▶ _What you should do_: Once the line holding "Screen dimensions: 1072x318" is found, output it and all remaining lines of the data exactly, with every picture left out.

[Collected data entries]
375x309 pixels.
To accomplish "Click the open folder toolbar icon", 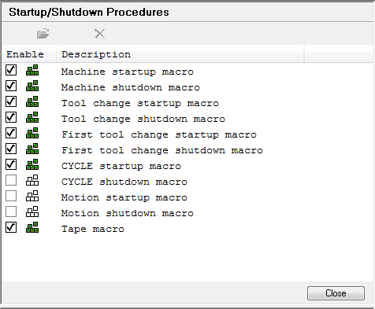I will point(43,34).
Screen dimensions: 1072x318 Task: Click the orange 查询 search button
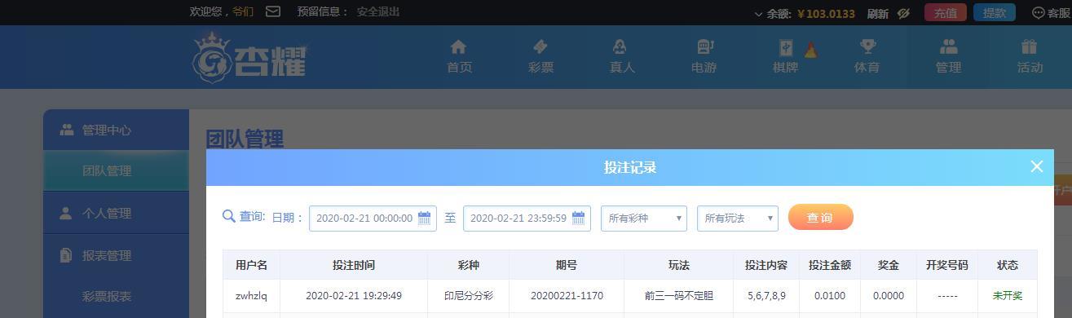pos(820,218)
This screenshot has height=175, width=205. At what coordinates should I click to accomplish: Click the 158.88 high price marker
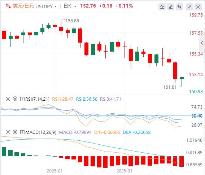pos(72,21)
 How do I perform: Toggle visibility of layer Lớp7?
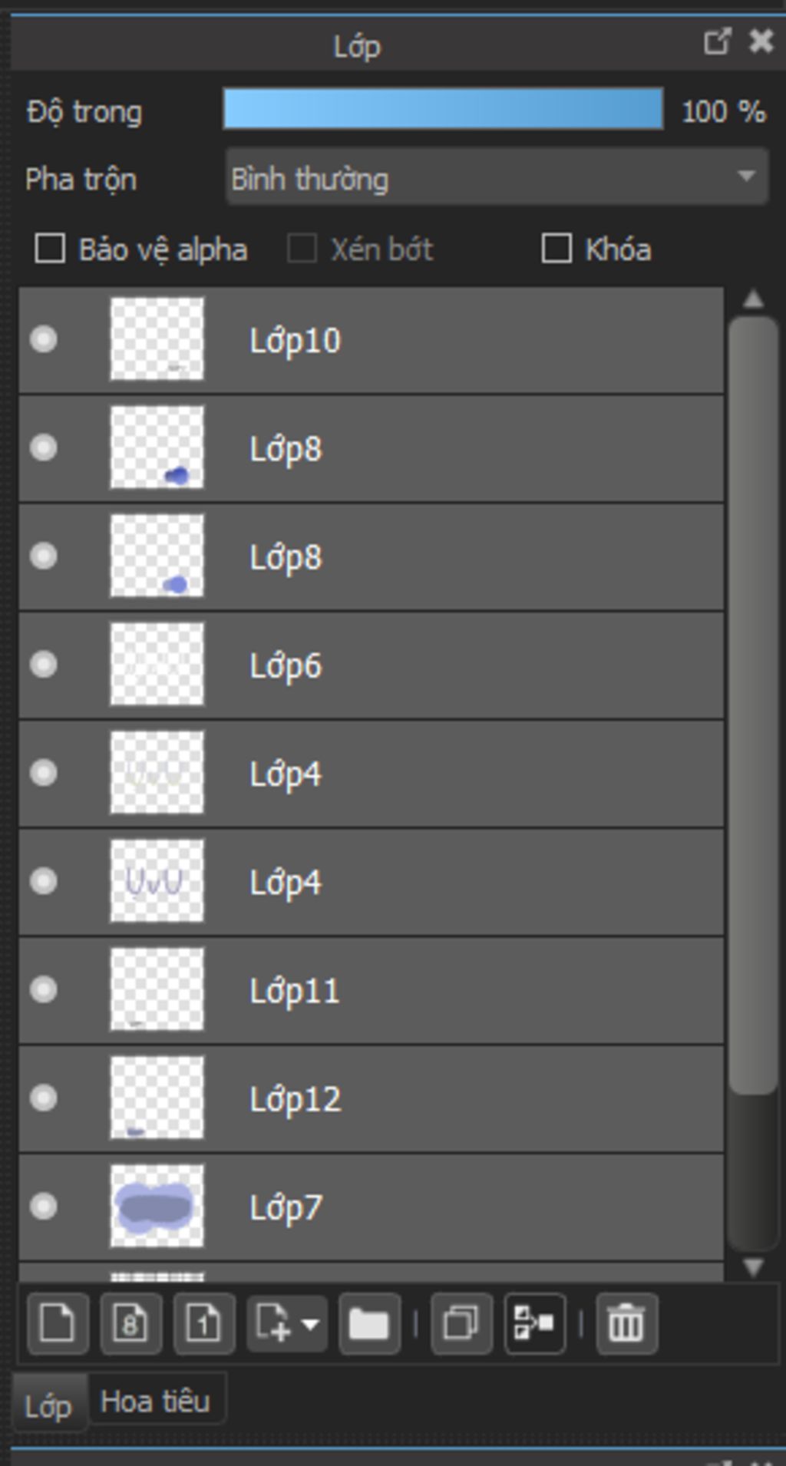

▶ _Solution to the problem_:
Screen dimensions: 1072x318 Task: Click the orange 查询 search button
pos(820,218)
This screenshot has height=175, width=205. At what coordinates should I click to accomplish: Click the 158.88 high price marker
pos(72,21)
 How do I perform: Toggle visibility of layer Lớp7?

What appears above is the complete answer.